Exercise aim. Copy each of the rows below word for word, keeping every line in its original order.

Information supplied.
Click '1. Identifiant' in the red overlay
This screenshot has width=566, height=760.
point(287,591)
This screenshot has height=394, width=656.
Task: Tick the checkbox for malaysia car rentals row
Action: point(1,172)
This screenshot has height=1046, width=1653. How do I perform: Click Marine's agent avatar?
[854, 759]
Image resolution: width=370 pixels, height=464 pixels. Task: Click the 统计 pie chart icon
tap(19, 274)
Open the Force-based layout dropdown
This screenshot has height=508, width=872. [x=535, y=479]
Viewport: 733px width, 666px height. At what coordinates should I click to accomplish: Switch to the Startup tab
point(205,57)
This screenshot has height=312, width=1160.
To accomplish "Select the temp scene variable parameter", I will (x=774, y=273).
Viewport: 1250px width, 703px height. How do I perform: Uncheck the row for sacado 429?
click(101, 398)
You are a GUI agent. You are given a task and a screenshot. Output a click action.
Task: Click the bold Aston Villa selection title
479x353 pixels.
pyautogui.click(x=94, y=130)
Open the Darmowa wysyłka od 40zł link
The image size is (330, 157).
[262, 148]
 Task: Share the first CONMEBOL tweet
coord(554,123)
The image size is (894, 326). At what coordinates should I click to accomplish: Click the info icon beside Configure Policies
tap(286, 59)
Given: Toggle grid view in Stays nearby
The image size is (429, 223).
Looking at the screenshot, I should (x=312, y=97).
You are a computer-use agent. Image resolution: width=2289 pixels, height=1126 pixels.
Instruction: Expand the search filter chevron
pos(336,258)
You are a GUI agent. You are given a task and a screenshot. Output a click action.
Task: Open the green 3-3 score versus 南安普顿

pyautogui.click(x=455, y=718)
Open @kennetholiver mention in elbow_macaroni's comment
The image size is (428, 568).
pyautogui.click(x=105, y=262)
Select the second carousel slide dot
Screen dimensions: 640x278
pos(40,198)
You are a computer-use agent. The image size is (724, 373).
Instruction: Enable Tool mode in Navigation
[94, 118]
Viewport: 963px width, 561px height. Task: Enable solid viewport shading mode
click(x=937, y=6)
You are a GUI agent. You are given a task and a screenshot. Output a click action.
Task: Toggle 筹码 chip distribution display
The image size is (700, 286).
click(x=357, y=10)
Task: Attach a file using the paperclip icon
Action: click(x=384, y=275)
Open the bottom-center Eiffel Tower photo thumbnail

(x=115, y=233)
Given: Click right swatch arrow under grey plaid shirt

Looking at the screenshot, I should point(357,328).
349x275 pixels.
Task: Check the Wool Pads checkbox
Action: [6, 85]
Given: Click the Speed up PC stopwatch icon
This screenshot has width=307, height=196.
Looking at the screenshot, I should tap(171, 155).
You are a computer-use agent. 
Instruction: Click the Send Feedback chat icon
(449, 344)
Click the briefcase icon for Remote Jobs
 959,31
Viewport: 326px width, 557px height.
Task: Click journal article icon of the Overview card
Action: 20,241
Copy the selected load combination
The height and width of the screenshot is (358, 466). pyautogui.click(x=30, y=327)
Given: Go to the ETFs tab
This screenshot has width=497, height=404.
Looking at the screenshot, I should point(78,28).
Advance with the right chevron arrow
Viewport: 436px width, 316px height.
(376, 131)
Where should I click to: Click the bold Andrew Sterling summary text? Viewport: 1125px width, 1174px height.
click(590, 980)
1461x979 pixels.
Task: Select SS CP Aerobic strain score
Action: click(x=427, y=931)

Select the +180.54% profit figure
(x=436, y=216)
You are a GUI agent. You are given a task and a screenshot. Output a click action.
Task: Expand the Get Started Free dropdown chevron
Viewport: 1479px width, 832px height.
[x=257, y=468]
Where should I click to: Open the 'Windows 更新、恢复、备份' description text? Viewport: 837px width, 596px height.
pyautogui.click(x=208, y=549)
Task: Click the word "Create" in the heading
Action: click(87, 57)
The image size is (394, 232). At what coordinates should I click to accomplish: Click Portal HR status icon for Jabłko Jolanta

Task result.
Click '1. Identifiant' in the red overlay
This screenshot has width=566, height=760.
point(287,591)
This screenshot has height=394, width=656.
Task: Tick the checkbox for malaysia car rentals row
Action: point(1,172)
This screenshot has height=1046, width=1653. How do I perform: Click Marine's agent avatar?
[854, 759]
Image resolution: width=370 pixels, height=464 pixels. Task: Click the 统计 pie chart icon
tap(19, 274)
Open the Force-based layout dropdown
This screenshot has height=508, width=872. [x=535, y=479]
Viewport: 733px width, 666px height. At what coordinates should I click to accomplish: Switch to the Startup tab
point(205,57)
This screenshot has height=312, width=1160.
To accomplish "Select the temp scene variable parameter", I will (x=774, y=273).
Viewport: 1250px width, 703px height. How do I perform: Uncheck the row for sacado 429?
click(101, 398)
You are a GUI agent. You are given a task and a screenshot. Output a click action.
Task: Click the bold Aston Villa selection title
479x353 pixels.
pyautogui.click(x=94, y=130)
Open the Darmowa wysyłka od 40zł link
The image size is (330, 157).
[262, 148]
 Task: Share the first CONMEBOL tweet
coord(554,123)
The image size is (894, 326). At what coordinates should I click to accomplish: Click the info icon beside Configure Policies
tap(286, 59)
Given: Toggle grid view in Stays nearby
The image size is (429, 223).
Looking at the screenshot, I should (x=312, y=97).
You are a computer-use agent. Image resolution: width=2289 pixels, height=1126 pixels.
Instruction: Expand the search filter chevron
pos(336,258)
You are a GUI agent. You are given a task and a screenshot. Output a click action.
Task: Open the green 3-3 score versus 南安普顿

pyautogui.click(x=455, y=718)
Open @kennetholiver mention in elbow_macaroni's comment
The image size is (428, 568).
pyautogui.click(x=105, y=262)
Select the second carousel slide dot
Screen dimensions: 640x278
pos(40,198)
You are a computer-use agent. The image size is (724, 373).
Instruction: Enable Tool mode in Navigation
[94, 118]
Viewport: 963px width, 561px height. Task: Enable solid viewport shading mode
click(x=937, y=6)
You are a GUI agent. You are given a task and a screenshot. Output a click action.
Task: Toggle 筹码 chip distribution display
The image size is (700, 286).
click(x=357, y=10)
Task: Attach a file using the paperclip icon
Action: click(x=384, y=275)
Open the bottom-center Eiffel Tower photo thumbnail

(x=115, y=233)
Given: Click right swatch arrow under grey plaid shirt

Looking at the screenshot, I should point(357,328).
349x275 pixels.
Task: Check the Wool Pads checkbox
Action: [6, 85]
Given: Click the Speed up PC stopwatch icon
This screenshot has width=307, height=196.
Looking at the screenshot, I should tap(171, 155).
You are a computer-use agent. 
Instruction: Click the Send Feedback chat icon
(449, 344)
Click the briefcase icon for Remote Jobs
 959,31
Viewport: 326px width, 557px height.
Task: Click journal article icon of the Overview card
Action: 20,241
Copy the selected load combination
The height and width of the screenshot is (358, 466). pyautogui.click(x=30, y=327)
Given: Go to the ETFs tab
This screenshot has width=497, height=404.
Looking at the screenshot, I should point(78,28).
Advance with the right chevron arrow
Viewport: 436px width, 316px height.
(376, 131)
Where should I click to: Click the bold Andrew Sterling summary text? Viewport: 1125px width, 1174px height.
click(590, 980)
1461x979 pixels.
Task: Select SS CP Aerobic strain score
Action: click(x=427, y=931)

Select the +180.54% profit figure
(x=436, y=216)
You are a GUI agent. You are given a task and a screenshot. Output a click action.
Task: Expand the Get Started Free dropdown chevron
Viewport: 1479px width, 832px height.
[x=257, y=468]
Where should I click to: Open the 'Windows 更新、恢复、备份' description text? Viewport: 837px width, 596px height.
pyautogui.click(x=208, y=549)
Task: Click the word "Create" in the heading
Action: click(87, 57)
The image size is (394, 232). At what coordinates should I click to accomplish: Click Portal HR status icon for Jabłko Jolanta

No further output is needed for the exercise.